» Task description
Lines before the one with "BLACK & WHITE | Babydoll" are left out; return that line and all that follow it, exactly, through the end of the data.

» Listed entries
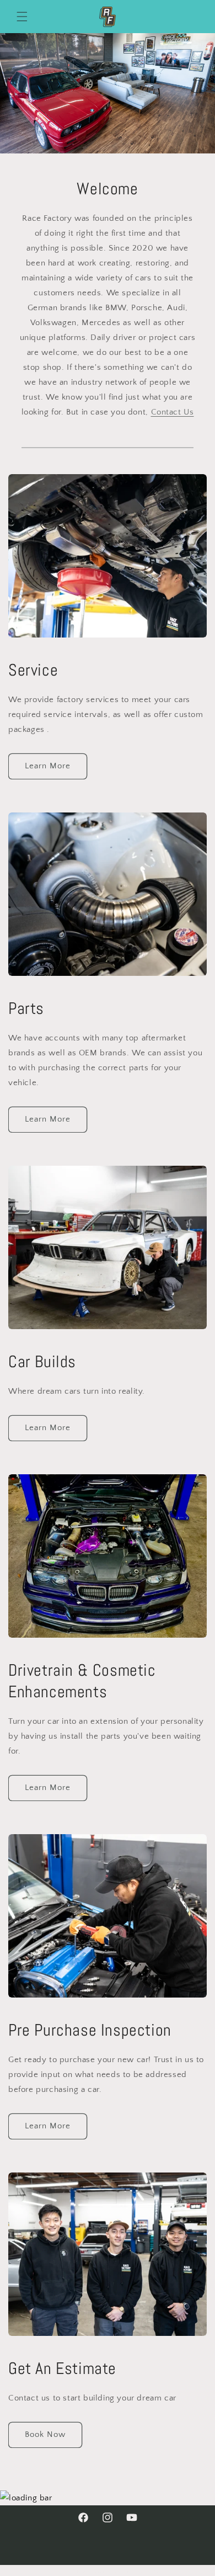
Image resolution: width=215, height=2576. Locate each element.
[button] (22, 16)
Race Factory (90, 2571)
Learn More (48, 766)
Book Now (45, 2434)
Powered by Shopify (141, 2571)
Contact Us (172, 412)
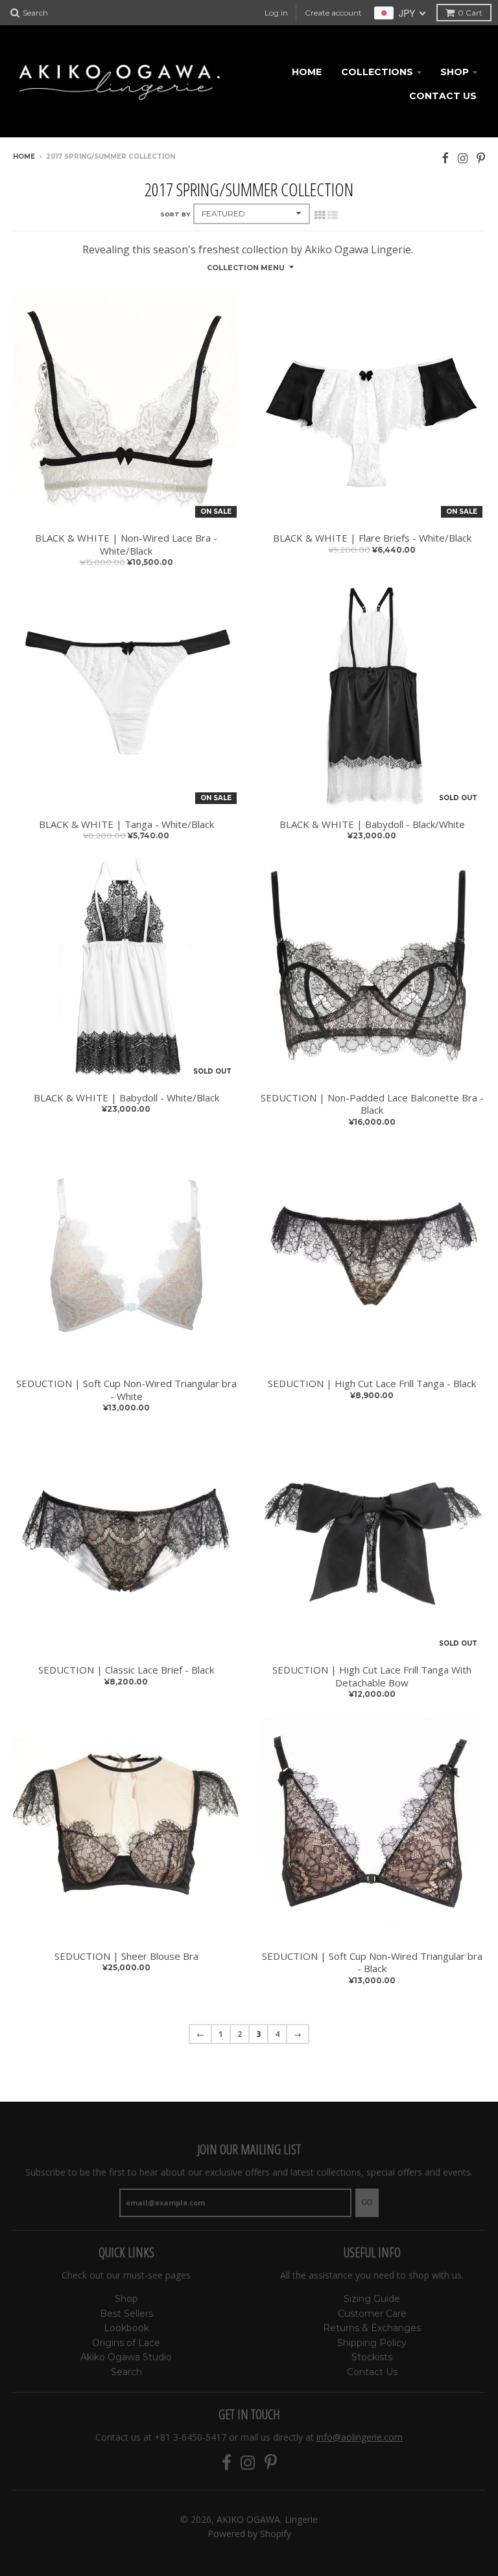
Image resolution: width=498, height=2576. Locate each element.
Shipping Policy (372, 2343)
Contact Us (443, 96)
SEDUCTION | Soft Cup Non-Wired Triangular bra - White (126, 1390)
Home (307, 72)
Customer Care (372, 2313)
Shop (454, 72)
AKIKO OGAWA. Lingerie (267, 2519)
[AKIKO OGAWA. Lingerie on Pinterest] (481, 157)
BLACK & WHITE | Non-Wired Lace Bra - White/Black (126, 544)
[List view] (332, 215)
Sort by (175, 214)
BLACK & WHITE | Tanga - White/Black (126, 824)
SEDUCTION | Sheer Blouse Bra (126, 1956)
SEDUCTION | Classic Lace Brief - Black (126, 1670)
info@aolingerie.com (359, 2437)
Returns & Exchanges (372, 2328)
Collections (377, 72)
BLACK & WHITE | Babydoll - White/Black (126, 1098)
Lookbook (126, 2328)
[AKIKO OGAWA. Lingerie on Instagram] (463, 157)
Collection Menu (246, 267)
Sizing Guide (372, 2299)
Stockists (371, 2357)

» Task result
BLACK & WHITE | Babydoll - White/Black (126, 1098)
Lookbook (126, 2328)
[AKIKO OGAWA. Lingerie on Instagram] (463, 157)
Collection Menu (246, 267)
Sizing Guide (372, 2299)
Stockists (371, 2357)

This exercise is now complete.